Reproduce the part of the records that opens with the line containing "The image size is (2054, 852)." and closes with the line containing "Switch to the", both included.

+ + + + + + +

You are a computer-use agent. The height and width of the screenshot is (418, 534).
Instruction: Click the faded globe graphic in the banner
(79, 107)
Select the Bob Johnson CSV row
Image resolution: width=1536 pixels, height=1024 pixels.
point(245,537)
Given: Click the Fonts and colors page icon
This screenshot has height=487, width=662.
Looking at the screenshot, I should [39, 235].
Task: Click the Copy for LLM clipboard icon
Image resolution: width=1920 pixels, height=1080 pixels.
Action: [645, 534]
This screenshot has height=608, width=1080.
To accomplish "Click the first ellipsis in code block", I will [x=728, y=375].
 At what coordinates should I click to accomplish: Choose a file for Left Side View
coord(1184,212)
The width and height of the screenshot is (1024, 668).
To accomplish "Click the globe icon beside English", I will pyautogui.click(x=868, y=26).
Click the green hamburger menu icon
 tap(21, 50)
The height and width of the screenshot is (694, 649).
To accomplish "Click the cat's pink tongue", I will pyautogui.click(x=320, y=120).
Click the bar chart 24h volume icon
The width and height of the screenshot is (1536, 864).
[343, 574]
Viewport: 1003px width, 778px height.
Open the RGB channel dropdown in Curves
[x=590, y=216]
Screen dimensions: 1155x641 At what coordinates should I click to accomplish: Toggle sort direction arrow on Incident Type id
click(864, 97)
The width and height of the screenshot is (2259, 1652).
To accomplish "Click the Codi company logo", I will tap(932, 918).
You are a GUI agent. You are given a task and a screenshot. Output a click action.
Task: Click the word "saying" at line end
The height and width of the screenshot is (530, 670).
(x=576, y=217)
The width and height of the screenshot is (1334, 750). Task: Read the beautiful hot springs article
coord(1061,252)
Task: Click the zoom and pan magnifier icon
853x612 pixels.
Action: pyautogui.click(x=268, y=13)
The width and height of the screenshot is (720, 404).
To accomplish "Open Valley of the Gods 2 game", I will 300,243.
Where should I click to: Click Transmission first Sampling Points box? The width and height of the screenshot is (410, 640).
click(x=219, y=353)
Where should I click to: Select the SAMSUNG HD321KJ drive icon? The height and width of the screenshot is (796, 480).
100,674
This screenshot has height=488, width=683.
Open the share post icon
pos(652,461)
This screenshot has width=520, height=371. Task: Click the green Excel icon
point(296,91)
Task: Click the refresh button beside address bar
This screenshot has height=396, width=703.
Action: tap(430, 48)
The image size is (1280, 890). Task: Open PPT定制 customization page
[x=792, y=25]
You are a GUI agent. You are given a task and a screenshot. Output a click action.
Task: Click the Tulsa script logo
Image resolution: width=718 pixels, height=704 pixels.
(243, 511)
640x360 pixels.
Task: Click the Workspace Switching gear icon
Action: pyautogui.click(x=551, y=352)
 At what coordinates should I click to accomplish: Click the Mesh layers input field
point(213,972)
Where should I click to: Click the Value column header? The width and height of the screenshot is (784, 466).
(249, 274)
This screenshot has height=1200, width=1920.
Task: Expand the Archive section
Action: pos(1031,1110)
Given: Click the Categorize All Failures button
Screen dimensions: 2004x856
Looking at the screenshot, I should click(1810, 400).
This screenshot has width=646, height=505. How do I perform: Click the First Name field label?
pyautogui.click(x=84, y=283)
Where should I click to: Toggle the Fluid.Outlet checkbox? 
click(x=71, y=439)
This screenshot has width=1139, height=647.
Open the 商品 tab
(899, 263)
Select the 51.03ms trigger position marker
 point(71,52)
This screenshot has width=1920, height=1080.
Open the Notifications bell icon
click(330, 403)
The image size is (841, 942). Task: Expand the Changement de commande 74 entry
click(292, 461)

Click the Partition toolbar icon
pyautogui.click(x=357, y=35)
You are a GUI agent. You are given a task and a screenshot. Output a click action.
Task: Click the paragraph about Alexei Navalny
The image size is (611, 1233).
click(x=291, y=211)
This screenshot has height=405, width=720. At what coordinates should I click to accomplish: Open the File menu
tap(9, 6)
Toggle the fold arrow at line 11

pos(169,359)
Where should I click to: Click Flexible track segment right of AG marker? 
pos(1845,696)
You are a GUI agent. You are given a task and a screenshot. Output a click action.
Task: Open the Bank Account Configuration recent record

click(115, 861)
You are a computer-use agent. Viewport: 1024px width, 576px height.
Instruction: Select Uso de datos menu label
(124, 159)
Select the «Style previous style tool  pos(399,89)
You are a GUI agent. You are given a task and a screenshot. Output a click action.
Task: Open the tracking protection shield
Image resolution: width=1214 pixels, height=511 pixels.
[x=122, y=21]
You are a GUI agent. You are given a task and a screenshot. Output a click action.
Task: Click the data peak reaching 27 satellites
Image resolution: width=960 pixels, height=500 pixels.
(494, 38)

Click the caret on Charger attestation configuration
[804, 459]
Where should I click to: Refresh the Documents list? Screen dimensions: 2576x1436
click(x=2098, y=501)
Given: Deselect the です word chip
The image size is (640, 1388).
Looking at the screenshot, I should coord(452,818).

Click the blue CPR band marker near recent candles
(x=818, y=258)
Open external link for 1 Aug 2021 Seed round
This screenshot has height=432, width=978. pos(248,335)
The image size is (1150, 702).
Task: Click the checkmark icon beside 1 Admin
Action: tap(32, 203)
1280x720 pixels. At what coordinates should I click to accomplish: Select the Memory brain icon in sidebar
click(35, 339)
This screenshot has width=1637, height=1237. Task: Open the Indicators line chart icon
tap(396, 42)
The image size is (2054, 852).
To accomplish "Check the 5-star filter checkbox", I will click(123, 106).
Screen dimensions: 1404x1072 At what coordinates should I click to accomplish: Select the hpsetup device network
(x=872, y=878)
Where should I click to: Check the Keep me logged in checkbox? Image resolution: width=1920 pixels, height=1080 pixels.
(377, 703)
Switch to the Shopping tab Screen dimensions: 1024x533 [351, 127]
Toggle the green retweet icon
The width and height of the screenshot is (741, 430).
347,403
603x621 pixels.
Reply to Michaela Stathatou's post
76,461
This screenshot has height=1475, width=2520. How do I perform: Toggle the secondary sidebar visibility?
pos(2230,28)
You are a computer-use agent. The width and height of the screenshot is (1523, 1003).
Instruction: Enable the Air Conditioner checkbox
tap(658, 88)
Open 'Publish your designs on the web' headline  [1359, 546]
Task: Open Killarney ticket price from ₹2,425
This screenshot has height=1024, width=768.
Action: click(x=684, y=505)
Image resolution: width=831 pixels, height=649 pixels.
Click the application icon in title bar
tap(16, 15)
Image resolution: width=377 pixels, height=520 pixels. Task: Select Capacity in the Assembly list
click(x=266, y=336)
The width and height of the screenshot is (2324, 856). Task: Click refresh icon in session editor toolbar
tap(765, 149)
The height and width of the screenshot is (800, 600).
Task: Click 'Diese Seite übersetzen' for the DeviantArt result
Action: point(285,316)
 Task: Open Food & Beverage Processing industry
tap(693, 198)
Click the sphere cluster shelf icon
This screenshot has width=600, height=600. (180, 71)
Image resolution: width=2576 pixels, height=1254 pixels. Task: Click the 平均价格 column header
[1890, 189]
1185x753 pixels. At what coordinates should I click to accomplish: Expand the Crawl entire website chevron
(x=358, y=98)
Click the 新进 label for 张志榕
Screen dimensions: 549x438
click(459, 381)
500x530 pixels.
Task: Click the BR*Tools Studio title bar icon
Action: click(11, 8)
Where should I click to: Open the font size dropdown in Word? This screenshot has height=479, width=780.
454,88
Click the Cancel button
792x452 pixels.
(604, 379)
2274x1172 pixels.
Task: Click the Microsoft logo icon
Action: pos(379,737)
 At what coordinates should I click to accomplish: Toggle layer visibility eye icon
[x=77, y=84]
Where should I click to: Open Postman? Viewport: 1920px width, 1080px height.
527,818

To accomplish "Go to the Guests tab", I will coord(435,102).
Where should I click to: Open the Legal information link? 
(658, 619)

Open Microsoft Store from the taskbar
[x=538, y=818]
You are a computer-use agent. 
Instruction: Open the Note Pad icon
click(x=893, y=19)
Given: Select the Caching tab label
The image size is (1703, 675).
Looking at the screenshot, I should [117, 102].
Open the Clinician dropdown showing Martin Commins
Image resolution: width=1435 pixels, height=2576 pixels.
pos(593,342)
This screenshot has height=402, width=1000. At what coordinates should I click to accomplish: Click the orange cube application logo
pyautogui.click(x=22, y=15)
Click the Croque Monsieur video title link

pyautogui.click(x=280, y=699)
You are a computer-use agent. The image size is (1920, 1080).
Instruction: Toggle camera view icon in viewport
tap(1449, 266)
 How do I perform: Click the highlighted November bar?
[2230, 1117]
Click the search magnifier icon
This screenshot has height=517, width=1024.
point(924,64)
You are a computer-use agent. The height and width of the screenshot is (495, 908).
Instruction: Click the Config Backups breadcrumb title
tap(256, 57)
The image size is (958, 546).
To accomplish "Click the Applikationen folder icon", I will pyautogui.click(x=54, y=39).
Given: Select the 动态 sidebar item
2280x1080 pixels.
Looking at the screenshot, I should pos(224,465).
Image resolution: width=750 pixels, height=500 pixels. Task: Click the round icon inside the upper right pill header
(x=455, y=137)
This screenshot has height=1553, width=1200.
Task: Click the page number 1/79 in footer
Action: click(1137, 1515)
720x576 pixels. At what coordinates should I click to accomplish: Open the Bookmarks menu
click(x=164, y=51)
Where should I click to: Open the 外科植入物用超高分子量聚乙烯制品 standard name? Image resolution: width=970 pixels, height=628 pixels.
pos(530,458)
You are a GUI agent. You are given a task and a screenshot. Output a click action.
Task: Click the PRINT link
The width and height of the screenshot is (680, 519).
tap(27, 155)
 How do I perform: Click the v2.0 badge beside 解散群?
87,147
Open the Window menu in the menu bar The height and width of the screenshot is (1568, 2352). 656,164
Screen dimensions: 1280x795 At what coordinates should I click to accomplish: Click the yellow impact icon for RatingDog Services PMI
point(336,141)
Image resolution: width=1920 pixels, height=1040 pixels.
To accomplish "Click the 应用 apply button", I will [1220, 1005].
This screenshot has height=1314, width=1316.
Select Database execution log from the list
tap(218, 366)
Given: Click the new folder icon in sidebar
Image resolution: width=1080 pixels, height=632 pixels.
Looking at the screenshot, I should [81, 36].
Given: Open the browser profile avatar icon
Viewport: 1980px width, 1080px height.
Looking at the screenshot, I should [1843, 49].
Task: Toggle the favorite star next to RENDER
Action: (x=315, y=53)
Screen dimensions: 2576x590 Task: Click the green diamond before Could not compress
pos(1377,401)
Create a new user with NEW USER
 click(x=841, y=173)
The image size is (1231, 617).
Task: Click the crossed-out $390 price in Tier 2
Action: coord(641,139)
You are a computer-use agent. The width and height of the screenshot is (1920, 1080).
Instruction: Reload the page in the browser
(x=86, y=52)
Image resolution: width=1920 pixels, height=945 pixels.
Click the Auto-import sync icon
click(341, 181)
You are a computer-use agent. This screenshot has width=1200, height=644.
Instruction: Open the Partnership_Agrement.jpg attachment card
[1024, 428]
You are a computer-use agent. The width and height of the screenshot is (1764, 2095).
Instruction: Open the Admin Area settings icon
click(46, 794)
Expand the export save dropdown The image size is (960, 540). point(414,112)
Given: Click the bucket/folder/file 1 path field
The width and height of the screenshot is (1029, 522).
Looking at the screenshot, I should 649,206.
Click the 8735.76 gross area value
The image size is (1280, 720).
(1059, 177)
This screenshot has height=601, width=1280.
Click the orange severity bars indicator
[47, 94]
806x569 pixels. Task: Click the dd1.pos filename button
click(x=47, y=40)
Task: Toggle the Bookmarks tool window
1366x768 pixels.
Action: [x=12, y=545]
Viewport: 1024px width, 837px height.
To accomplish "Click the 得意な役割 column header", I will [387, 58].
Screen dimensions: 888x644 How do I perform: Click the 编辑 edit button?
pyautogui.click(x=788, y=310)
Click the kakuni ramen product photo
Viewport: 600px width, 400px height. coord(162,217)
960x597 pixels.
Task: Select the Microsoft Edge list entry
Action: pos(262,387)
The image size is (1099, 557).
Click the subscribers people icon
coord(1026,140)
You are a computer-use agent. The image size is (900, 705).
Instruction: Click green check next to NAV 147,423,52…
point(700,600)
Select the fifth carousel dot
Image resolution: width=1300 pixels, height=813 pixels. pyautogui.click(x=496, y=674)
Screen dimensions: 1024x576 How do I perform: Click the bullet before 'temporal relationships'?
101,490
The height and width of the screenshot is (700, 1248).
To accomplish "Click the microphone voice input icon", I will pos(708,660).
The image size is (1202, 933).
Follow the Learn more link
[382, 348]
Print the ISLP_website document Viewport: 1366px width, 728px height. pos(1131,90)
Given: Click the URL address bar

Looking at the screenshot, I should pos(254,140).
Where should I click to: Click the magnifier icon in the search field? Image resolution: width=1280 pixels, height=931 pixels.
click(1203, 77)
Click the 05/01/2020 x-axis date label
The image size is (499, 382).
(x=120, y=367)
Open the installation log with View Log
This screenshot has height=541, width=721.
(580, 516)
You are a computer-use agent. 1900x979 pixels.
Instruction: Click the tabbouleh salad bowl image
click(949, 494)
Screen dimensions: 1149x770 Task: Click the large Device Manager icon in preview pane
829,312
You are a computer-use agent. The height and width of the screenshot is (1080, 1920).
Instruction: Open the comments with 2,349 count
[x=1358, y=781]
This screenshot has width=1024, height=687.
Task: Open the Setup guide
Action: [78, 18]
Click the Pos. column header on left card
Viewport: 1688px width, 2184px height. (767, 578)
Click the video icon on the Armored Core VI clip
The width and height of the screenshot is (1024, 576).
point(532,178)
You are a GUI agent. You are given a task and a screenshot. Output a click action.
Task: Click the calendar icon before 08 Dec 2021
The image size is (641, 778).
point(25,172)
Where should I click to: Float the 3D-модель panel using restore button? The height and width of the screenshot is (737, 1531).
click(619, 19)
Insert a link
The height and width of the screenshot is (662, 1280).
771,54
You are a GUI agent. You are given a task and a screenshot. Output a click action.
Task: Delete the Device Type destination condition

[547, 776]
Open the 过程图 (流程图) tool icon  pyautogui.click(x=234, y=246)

+ + + + + + +

* _PROBLEM SOLUTION_
The image size is (2054, 852).
To accomplish "Check the 5-star filter checkbox", I will click(123, 106).
Screen dimensions: 1404x1072 At what coordinates should I click to accomplish: Select the hpsetup device network
(x=872, y=878)
Where should I click to: Check the Keep me logged in checkbox? Image resolution: width=1920 pixels, height=1080 pixels.
(377, 703)
Switch to the Shopping tab Screen dimensions: 1024x533 [351, 127]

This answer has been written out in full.